Provided records: Begin
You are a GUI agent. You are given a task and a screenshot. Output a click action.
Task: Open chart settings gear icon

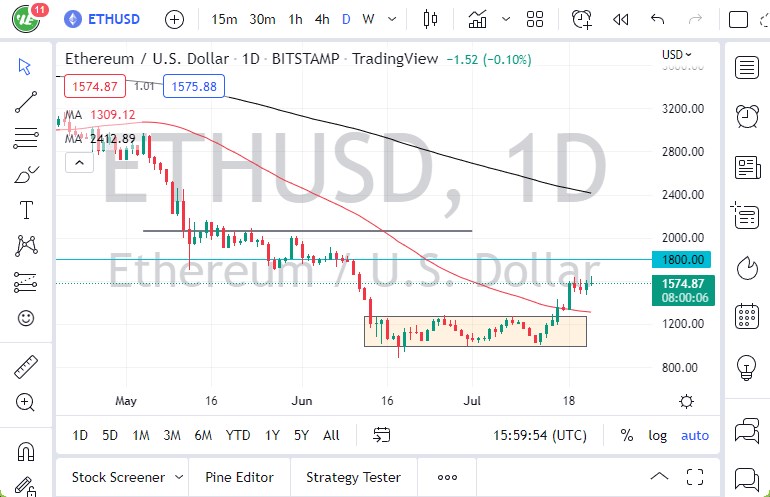[x=686, y=401]
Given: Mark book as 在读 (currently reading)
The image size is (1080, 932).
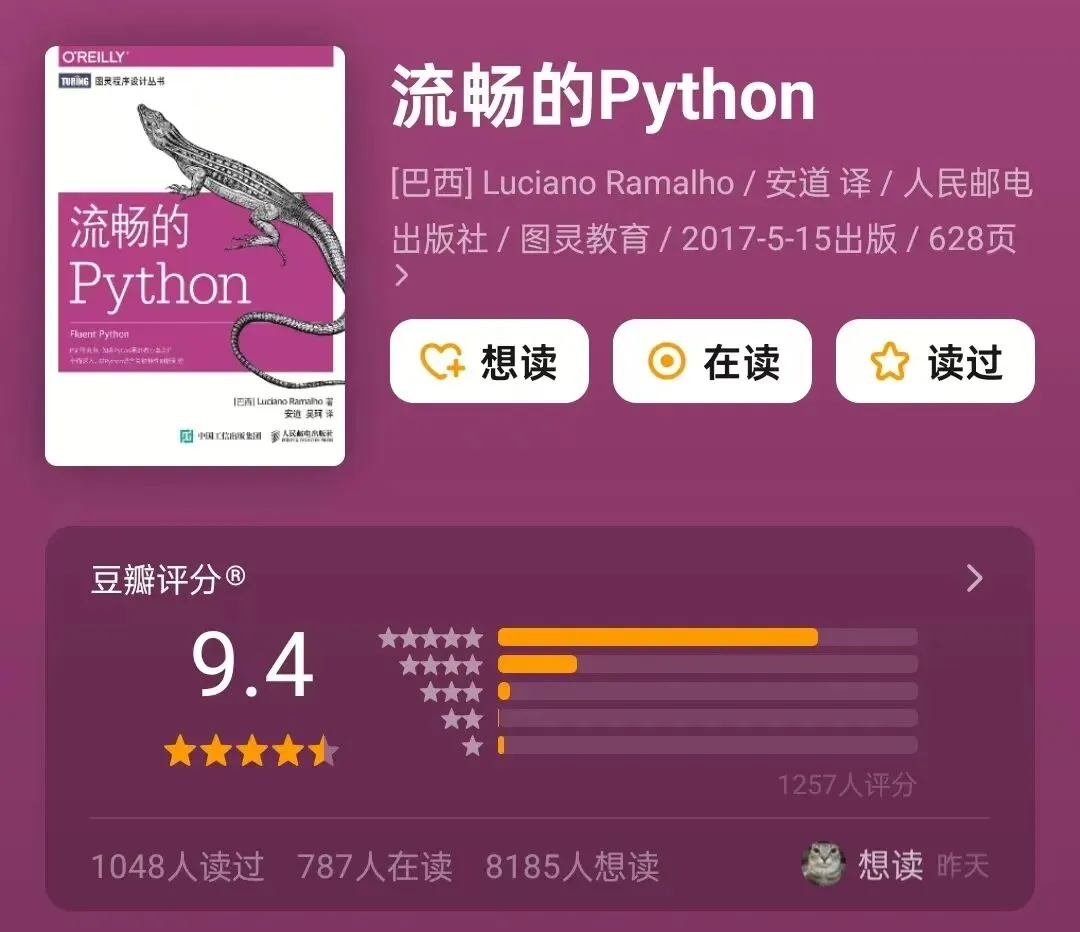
Provided records: End
Exercise directions
Your answer must be the entries written out word for word, without their pictures.

Output for this task
You are a GUI agent. You are given a task and a screenshot. Output a click action.
Task: Open chart settings gear icon

[x=686, y=401]
Given: Mark book as 在读 (currently reading)
The image size is (1080, 932).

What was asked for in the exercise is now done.